■ DATA UNDER STUDY
=== Begin Enclosure ===

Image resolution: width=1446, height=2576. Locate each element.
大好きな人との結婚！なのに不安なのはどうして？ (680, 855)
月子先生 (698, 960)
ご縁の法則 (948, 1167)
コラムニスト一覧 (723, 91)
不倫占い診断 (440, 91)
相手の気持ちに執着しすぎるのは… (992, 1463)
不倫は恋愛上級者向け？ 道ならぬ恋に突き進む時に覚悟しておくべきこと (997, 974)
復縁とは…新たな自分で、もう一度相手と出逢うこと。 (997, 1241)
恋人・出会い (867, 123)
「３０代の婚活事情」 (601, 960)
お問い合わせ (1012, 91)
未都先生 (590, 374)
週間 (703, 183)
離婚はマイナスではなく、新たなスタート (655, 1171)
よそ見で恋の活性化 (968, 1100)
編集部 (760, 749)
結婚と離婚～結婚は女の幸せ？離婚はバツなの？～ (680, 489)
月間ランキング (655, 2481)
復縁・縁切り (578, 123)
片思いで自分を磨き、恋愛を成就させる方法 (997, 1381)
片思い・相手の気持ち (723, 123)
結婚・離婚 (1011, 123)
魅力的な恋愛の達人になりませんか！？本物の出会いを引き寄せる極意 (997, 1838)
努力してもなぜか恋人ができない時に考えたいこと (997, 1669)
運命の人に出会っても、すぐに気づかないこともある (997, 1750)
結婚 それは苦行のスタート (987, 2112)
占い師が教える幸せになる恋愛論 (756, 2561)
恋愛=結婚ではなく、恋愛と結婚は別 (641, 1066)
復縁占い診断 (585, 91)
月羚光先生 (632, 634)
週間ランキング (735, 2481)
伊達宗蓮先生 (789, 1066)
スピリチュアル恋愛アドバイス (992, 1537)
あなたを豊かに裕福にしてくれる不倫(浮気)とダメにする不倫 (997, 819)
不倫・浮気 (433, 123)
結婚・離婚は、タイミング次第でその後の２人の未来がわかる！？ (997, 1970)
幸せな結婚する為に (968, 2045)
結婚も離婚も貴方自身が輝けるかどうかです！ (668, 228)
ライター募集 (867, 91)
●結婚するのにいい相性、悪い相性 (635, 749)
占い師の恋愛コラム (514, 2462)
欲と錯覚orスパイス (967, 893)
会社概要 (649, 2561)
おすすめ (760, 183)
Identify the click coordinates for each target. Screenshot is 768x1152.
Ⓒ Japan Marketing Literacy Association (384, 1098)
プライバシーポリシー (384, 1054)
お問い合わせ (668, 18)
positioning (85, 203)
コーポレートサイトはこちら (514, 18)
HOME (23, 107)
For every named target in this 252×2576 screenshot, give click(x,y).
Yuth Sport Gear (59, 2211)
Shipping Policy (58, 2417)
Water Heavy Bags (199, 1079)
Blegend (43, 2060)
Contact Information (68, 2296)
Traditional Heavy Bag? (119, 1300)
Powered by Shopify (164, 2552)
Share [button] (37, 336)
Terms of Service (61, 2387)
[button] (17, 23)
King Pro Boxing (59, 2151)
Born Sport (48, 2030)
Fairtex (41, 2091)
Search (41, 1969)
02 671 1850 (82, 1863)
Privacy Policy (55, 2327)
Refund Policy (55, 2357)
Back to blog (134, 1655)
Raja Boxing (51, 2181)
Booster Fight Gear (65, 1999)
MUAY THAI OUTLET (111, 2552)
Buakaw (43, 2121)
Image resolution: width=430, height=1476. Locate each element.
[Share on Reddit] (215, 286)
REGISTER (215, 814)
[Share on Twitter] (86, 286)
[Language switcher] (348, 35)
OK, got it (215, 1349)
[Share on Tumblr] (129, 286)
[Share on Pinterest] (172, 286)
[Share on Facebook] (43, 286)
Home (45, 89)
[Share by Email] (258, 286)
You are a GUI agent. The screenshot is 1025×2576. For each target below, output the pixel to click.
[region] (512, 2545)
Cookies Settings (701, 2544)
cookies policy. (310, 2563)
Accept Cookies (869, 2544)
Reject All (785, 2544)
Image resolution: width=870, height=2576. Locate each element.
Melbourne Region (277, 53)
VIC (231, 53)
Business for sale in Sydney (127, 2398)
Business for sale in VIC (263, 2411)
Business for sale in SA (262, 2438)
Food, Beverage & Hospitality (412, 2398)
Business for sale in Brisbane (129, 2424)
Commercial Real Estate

=== End Enclosure ===

■ WHAT THE TASK ASKS
From the listing above, repeat exactly the lines starting at the line that includes "[Share by Email] (258, 286)" and ending at the line that includes "Reject All (785, 2544)", with nothing outside that span.

■ TASK SOLUTION
[Share by Email] (258, 286)
You are a GUI agent. The screenshot is 1025×2576. For each target below, output the pixel to click.
[region] (512, 2545)
Cookies Settings (701, 2544)
cookies policy. (310, 2563)
Accept Cookies (869, 2544)
Reject All (785, 2544)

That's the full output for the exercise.